■ EXTRACT
- - - - -

2019-01-07: Review of WS-DL's 2018
We had a great #jcdl2018 / #wadl2018 / @jcdl2018! Here is the 2018 @WebSciDL reunion photo, but we're getting so large we weren't all there at once!— Michael L. Nelson (@phonedude_mln) June 7, 2018
Not pictured:
Incoming fac (Fall 2018): @OpenMaze @fanchyna
Alum: @johnaberlin
See you June 2-6, 2019 @iSchoolUI @JCDLConf pic.twitter.com/GmKpqKg0Zs
— Alexander C. Nwala (@acnwala) January 4, 2018
The Web Science and Digital Libraries Research Group had a strong year, with the most significant event being our expansion from two professors to four. Beginning in Fall 2018, we added two new assistant professors:
- Dr. Sampath Jayarathna (@OpenMaze) joined us from the CSDL of Texas A&M and most recently from California State Polytechnic University (Cal Poly Pomona).
- Dr. Jian Wu (@fanchyna) joined us from the CiteSeerX group at Penn State University.
Dr. Michele Weigle and I also had an eventful 2018: she was promoted to full professor and I received a joint appointment with Virginia Modeling, Analysis & Simulation Center (VMASC).
In 2018 we also had three MS students graduate, two students do internships, two students advance to PhD candidacy, one new research grant ($248k) awarded, 11 publications, and 11 trips to conferences, workshops, hackathons, internships, etc.
- Grant Atkins finished his joint BS/MS in 2018, and then spent six months working with Dr. Martin Klein and Dr. Herbert Van de Sompel at LANL working on the joint LANL-ODU Scholarly Orphans project. Grant is currently interviewing at a number of places. Update: Grant has accepted a job at MITRE.
- John Berlin finished his MS thesis in 2018 on the topic of high-fidelity web archiving, and then joined the Webrecoder group at Rhizome. We're still hopeful that he will resume his PhD studies with us, based on the invaluable experience he's gaining working with Ilya Kremer, Dragan Espenschied, Anna Perricci, et al. at Rhizome.
- Maheedhar Gunnam finished his MS in 2018. His MS project was "How I Changed Over Time: A webservice to summarize TimeMaps based on SimHashed HTML content" and he now works at NetApp in Pittsburgh.
- Miranada Smith interned at NASA Langley's Autonomy Incubator over the summer.
- Mat Kelly passed his candidacy exam in July.
- Lulwah Alkwai passed her candidacy exam in April (slides).

- - - - -

■ STATED GOAL 1
Copy the passage of the review of WS-DL's 2018 from "- Maheedhar Gunnam" up to and including "in April (slides).", word for word.
■ STATED GOAL 2
According to the review of WS-DL's 2018, what was the amount of the new research grant the group was awarded that year?

■ SOURCE MATERIAL
- - - - -

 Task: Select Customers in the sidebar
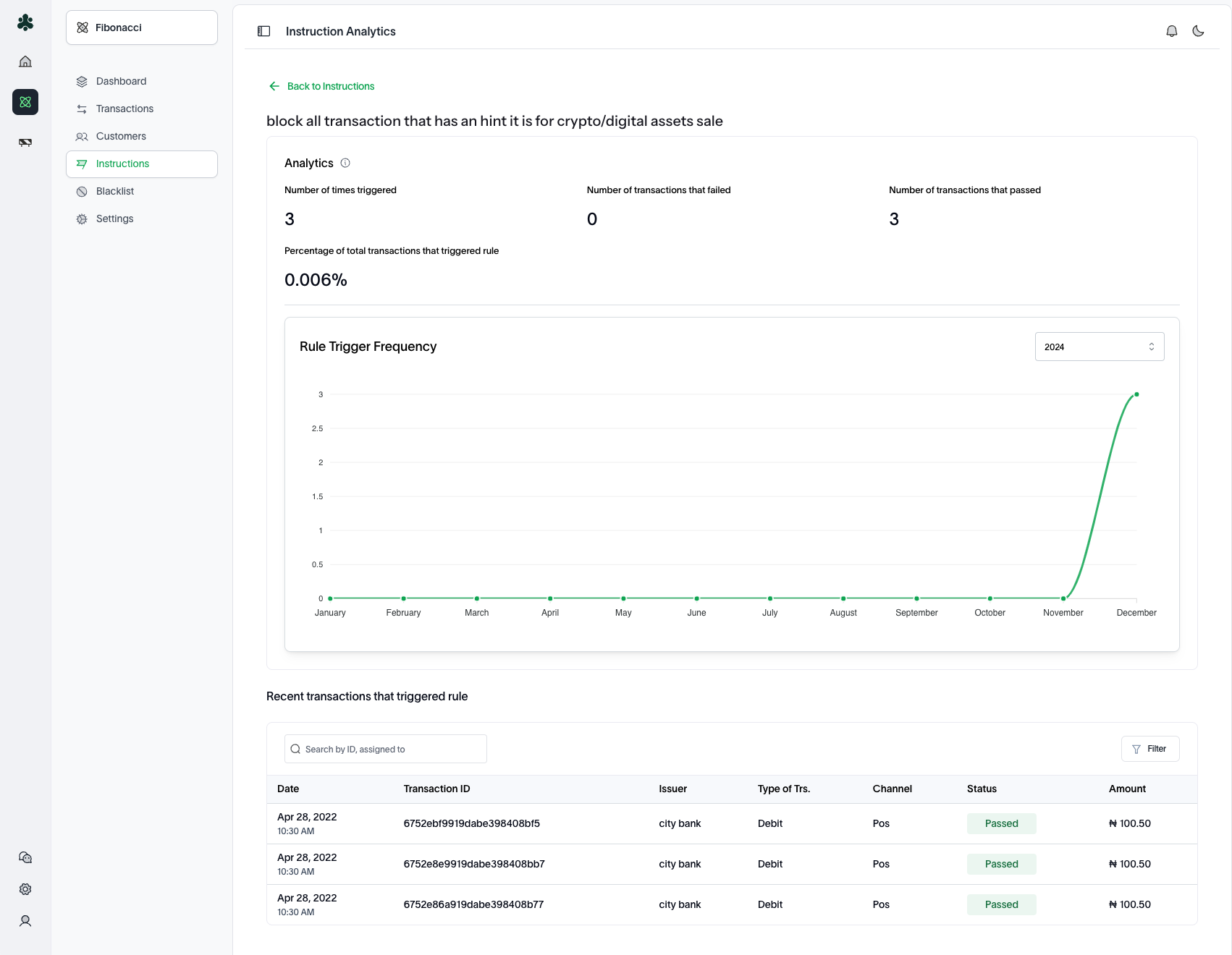click(121, 136)
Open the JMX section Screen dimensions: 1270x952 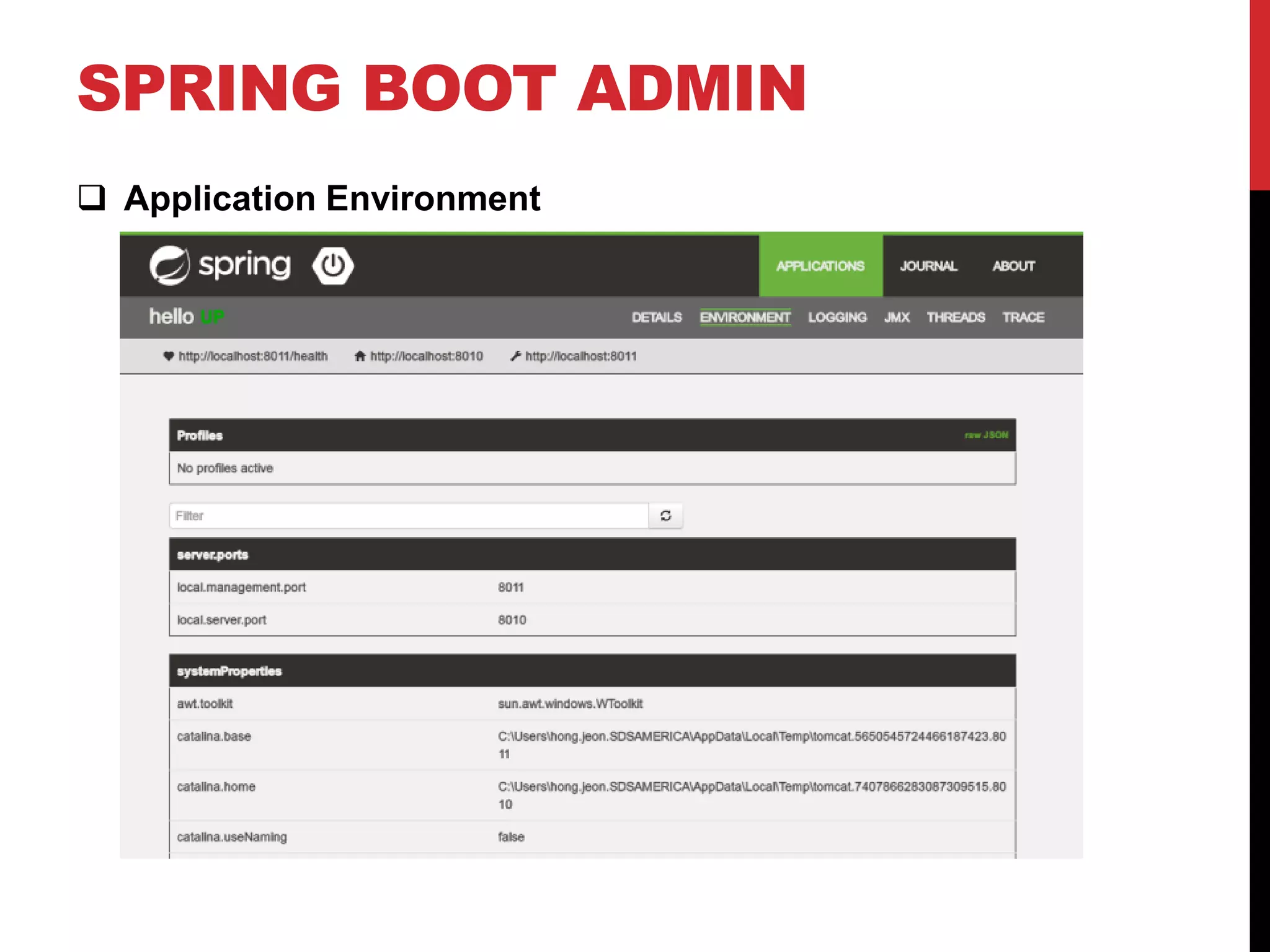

- - - - -

■ WRITTEN ANSWER 1
- Maheedhar Gunnam finished his MS in 2018. His MS project was "How I Changed Over Time: A webservice to summarize TimeMaps based on SimHashed HTML content" and he now works at NetApp in Pittsburgh.
- Miranada Smith interned at NASA Langley's Autonomy Incubator over the summer.
- Mat Kelly passed his candidacy exam in July.
- Lulwah Alkwai passed her candidacy exam in April (slides).

■ WRITTEN ANSWER 2
$248k